Blog, Unterwegs

Freude am Herbst

oder: Warum die Heimat aus der Ferne so romantisch erscheint

Es ist Herbst in Berlin. Nachdem sich der Sommer Ende August noch einmal richtig ins Zeug gelegt hatte, kündigte sich der Herbst seit Anfang September an. Der Wind wurde schneidiger, die Sonne fahler, die Jacken dicker und die Schals wurden eng geschnürt. dsc04028Wie es sich gehört, färbten sich die Bäume bunt und die Coffeeshops mischten wieder Pumpkin Spice in ihren Kaffee. Bei den Überresten der Berliner Mauer, die internationale Künstlerinnen und Künstler mit ihren Botschaften verziert hatten, fragte mich ein amerikanischer Reisender, was Heimat für mich bedeute. Ich hielt das Gesicht in den Wind und sagte „das Wetter“. „Das Wetter?“, fragte er. „Den Wind, den Sturm und die Regenluft“, sagte ich und er schaute mich an, als wenn ich nicht alle Tassen im Schrank hätte. Er kam aus Kalifornien.

Er hatte mich immerhin gefragt, was ich mit Heimat assoziieren würde, nicht, was mir an meiner Heimat besonders läge. Ich liebe Regen, Wind und Kälte – in der richtigen Dosierung. Als ich im Frühjahr aus Taiwan wieder kam, war an der Nordsee immer noch Winter, jedenfalls fühlte es sich so an. Ich stieg aus meinem Flieger und es war kalt. Es wehte eine frische Brise, die mich frösteln ließ, aber dennoch sehr glücklich machte. Einen solchen Wind hatte ich lange nicht gefühlt, nicht gerochen – ich war wieder zu Hause. Die nächsten sechs Wochen hatte ich Schnupfen.

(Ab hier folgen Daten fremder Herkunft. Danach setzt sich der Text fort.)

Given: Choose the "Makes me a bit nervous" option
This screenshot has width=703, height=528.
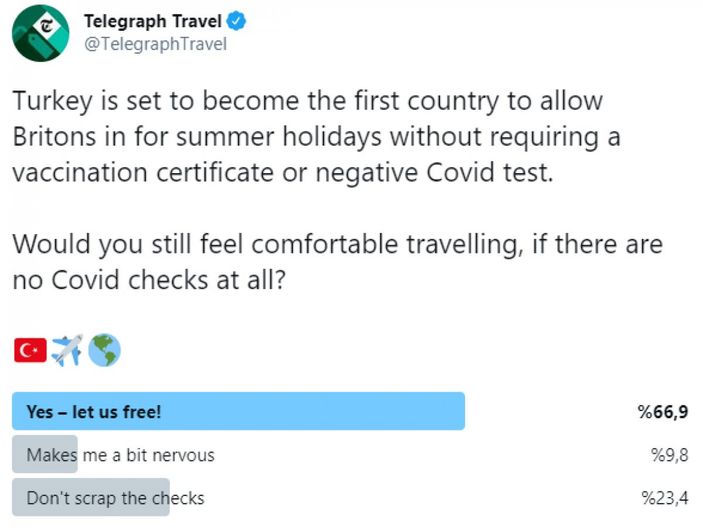Looking at the screenshot, I should 120,455.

Egal, wo ich bisher gelebt habe, die Luft meiner Heimat fehlt mir immer am meisten, vielleicht weil es etwas ist, was ich selbst aus Teufel-Komm-Raus nicht exportieren kann. Wo ich aufgewachsen bin, ist Windstille die Ausnahme. Überall sonst ist der erfrischende Lufthauch das Ungewohnte. Der prasselnde Regen. Der Sturm. Der graue Himmel.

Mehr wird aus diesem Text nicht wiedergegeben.